Recently, I was very happy to witness a client rapidly making changes to her life by adding counseling and yoga to her bi-monthly shiatsu sessions. She decided to commit to herself despite having a busy schedule. Health is nowadays more and more dependent on many components of one’s history: social, familial, cultural, physical, emotional, environmental and spiritual. When something is missing in our lives, we intuitively know it and it can make us miserable or even ill.
Japanese Shiatsu Master Kazunori S. Sensei used to say, “When touching the Body, you are also touching the Mind” of the person. If that is the case, any kind of touch, is already a “treatment.” For example, think of a mother or a friend rubbing your tummy when you have a stomachache. Touch moves something within. It has the ability to influence the autonomic nervous system regulation.

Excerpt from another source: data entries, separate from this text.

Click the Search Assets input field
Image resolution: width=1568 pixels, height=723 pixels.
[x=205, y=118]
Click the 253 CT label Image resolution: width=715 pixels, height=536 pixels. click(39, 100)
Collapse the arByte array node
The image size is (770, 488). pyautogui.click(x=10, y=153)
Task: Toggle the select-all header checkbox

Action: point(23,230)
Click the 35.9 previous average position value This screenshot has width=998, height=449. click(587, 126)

For the client in this case, Shiatsu may have helped her get in touch with her multidimensional self, gathered her energy to take charge and or address more of her needs. This is not uncommon and happens with other disciplines such as IMT, Yuen Method, Body-Mind Movement, or Somatic Experiencing, to name a few. For instance, with Somatic Experiencing people have reported that once they have moved out of physical shock trauma (the memory of a fall for instance), they then have more energy for social engagement and see colours as being brighter. Others who have moved out of emotional stuckness, their body becomes more flexible and pain free. Or more simply put, the “refreshed” feeling after a good deep tissue massage.
What my peers and I find really exciting, and are inspired to share with you, is that, out of this modern stream of therapies, where Western meets Eastern Philosophy, we are now focusing more on health, rather than disease. Without disregarding the wonders of modern surgery, our society seems to be heading more and more towards prevention and holism. What can I do to live a better, happier, more harmonious and hence healthier life? After an era of dissection and expansion, we are moving back more toward inclusion and communication. We do not separate Mind and Body anymore. We see these changes in big cities where people invest more in themselves and a healthier lifestyle.

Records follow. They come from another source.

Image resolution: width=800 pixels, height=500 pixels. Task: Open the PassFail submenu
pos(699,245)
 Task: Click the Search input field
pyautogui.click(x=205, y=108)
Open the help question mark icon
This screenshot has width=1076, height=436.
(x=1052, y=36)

As Suzanne Snijder van Wissenkerke, owner at Integrative Bodywork, Claremont, southern CA (a” hopeful Somatic Experiencing practitioner, mom, wife, gardener, cook”) writes, “All bodywork can be seen as integrative. Just as is listening to music, taking a walk with a friend, or swimming in refreshing waters, many of our daily life experiences can open us up to making the internal connections that enhance health. What characterizes an integrative experience is the interweaving of relationship.
Whether that’s a relationship between humans, between the environment and us, between the body’s structural support and its organs, or among metabolic components — the key to fostering relationship is gauging not-too-much-and-not-too-little.
You can’t force it. You can’t just vaguely hope it happens. You’ve got to listen, get involved, engaged, committed, where and when and at the level appropriate.”
That opens a playful open self- inquiry for this month:
in what ways your relationship to your body, through pleasurable activities improves your state of mind? And can you notice when your mind, through pleasurable relationships with your environment can support a sense of peace, rest and lightness in your body?
We all at Balance Health and The Moving Touch, wish you a mindful and body-full month of June!
Anne, communicating with her Shiatsu recipient, through eye contact and touch, last winter, in Nepal. Grateful for the experience.